For the Love of Racquetball

The end of one dream opens up hope for the next

The end of one dream opens up hope for the next

This morning at the fitness center as I was making my regular transition from the core strength/free weights area to the circuit machines, I passed by the two racquetball courts on the top floor of the facility. Nothing unusual about that as I have a pretty regular routine that I follow during my Monday, Wednesday and Friday morning workouts. What was unusual was that both of the glass-walled rooms were in use. There were two women in each, intently following a blue rubber ball, just smaller than a tennis ball, off the front, side and occasionally the back wall. Using a racket similar to the one used in tennis (though a good seven inches shorter), they endeavored to return their opponent’s shot before the ball bounced more than once on the floor of the court. As I watched, I recognized one of the players as a friend I met through Women of the World where I have served as one of the co-coordinators for the past 3 and a half years. I knew we shared a love of cooking and cross country skiing, but I never imagined she had an interest in racquetball.

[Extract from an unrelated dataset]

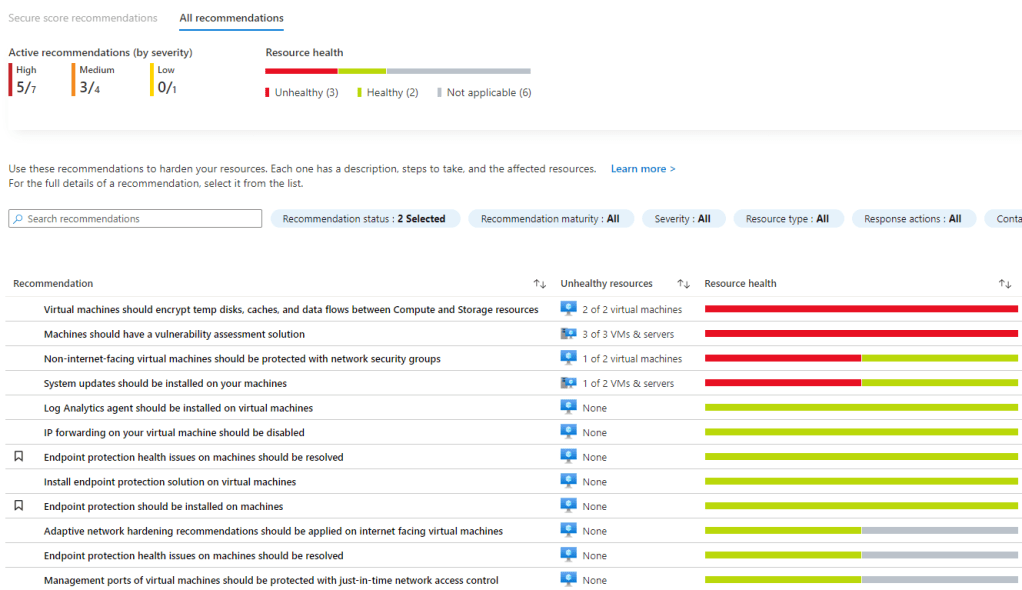Click the VM icon beside '2 of 2 virtual machines'
This screenshot has width=1022, height=590.
point(568,309)
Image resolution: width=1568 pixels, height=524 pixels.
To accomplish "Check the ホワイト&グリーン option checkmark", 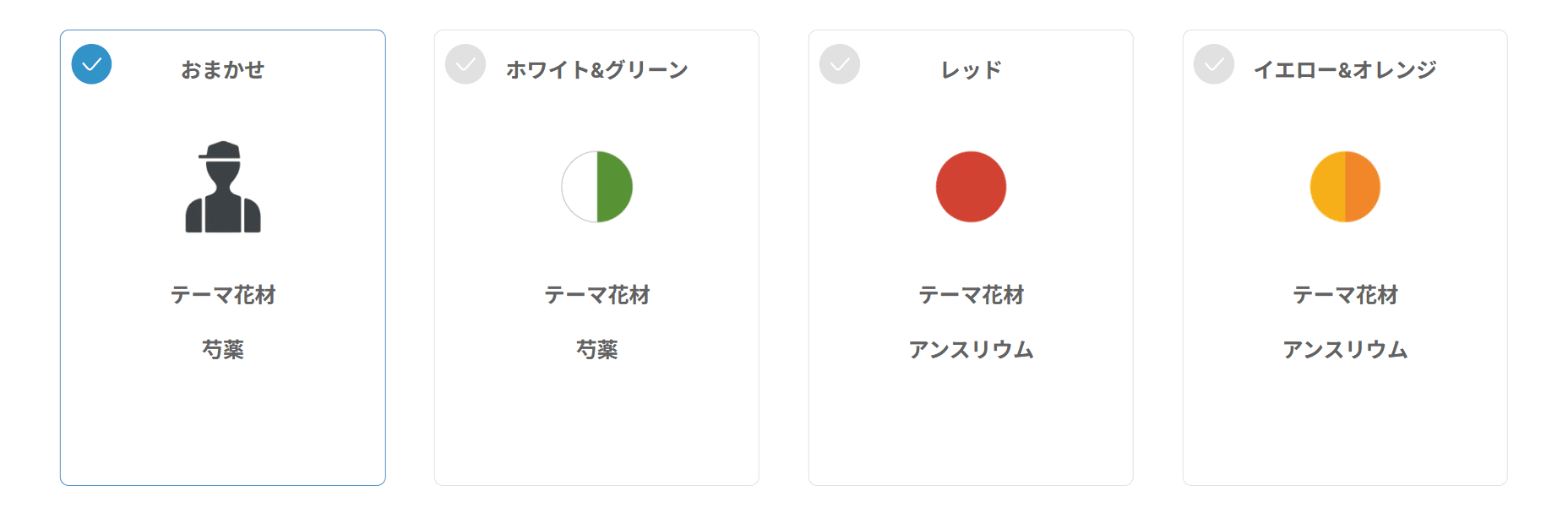I will point(466,64).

I was first introduced to racquetball when I was a college student in the seventies at Fresno State University. The school had a couple of outdoor, concrete, three-sided courts near the gym where I spent a lot of my time as a physical education major. Using borrowed equipment, I would occasionally play pick-up games with my friends. Without a back wall (or a roof) we would often end-up chasing the ball when we missed a stroke. Still, it was a new way to get exercise and have fun at the same time. Invented in the early ’50s and based on the game of handball, the popularity of racquetball was just beginning to take off in 1976 when I arrived at the University of Oregon for graduate school. Oregon also had outdoor courts but they also had a number of indoor squash/handball courts that could be used for the newer upstart game. It was game on. I bought my own racquet and balls and was soon playing whenever I had an hour or so of free time. I feel in love with the fast paced indoor game and got to where I could hold my own against my mostly male opponents.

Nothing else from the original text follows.